*** LISTED RECORDS ***

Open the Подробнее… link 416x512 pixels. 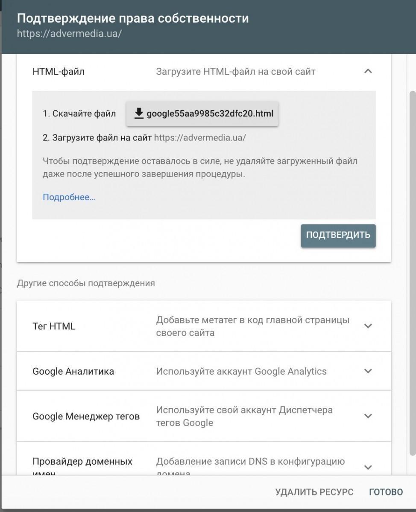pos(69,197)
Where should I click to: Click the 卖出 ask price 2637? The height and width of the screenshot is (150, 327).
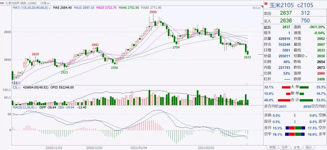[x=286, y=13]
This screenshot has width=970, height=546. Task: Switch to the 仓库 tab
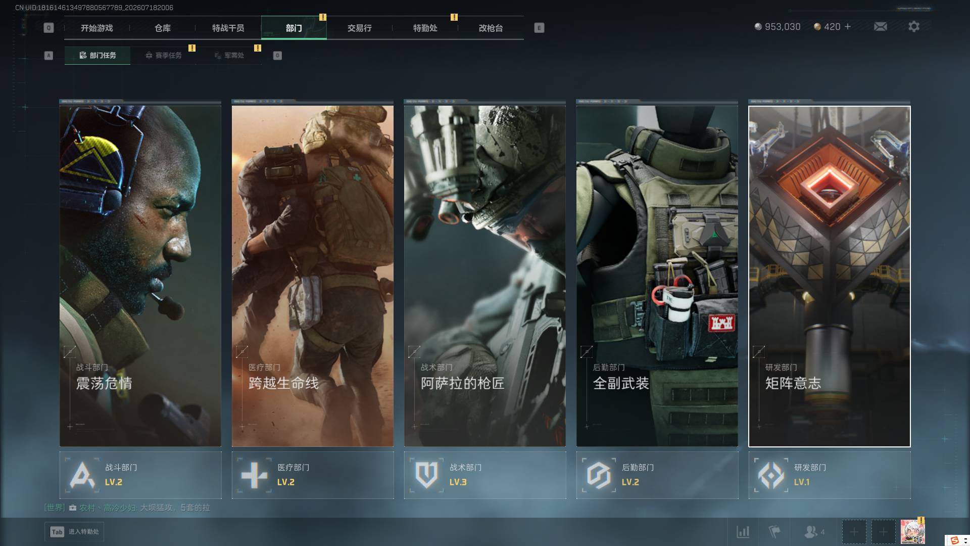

*** End of LISTED RECORDS ***
*** LISTED RECORDS ***

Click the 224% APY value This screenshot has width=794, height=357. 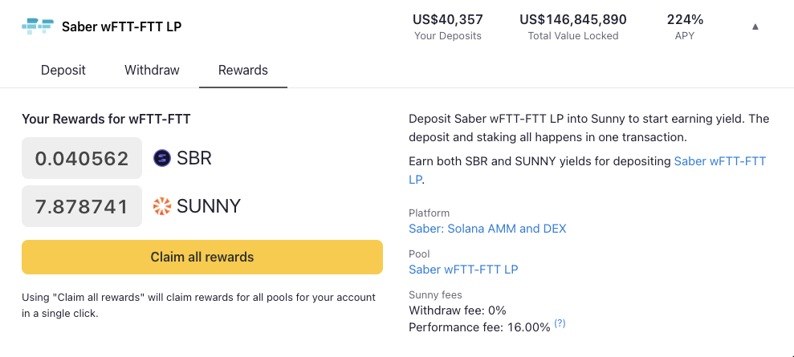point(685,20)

*** End of LISTED RECORDS ***

Above are the records; copy exactly the lines from the one with "Where should I" through the one with "This screenshot has width=970, height=546.", including both, and nothing more. Leave out pictures.

Where should I click to: Click the 卖出 ask price 2637? The height and width of the screenshot is (150, 327).
[x=286, y=13]
This screenshot has width=970, height=546. Task: Switch to the 仓库 tab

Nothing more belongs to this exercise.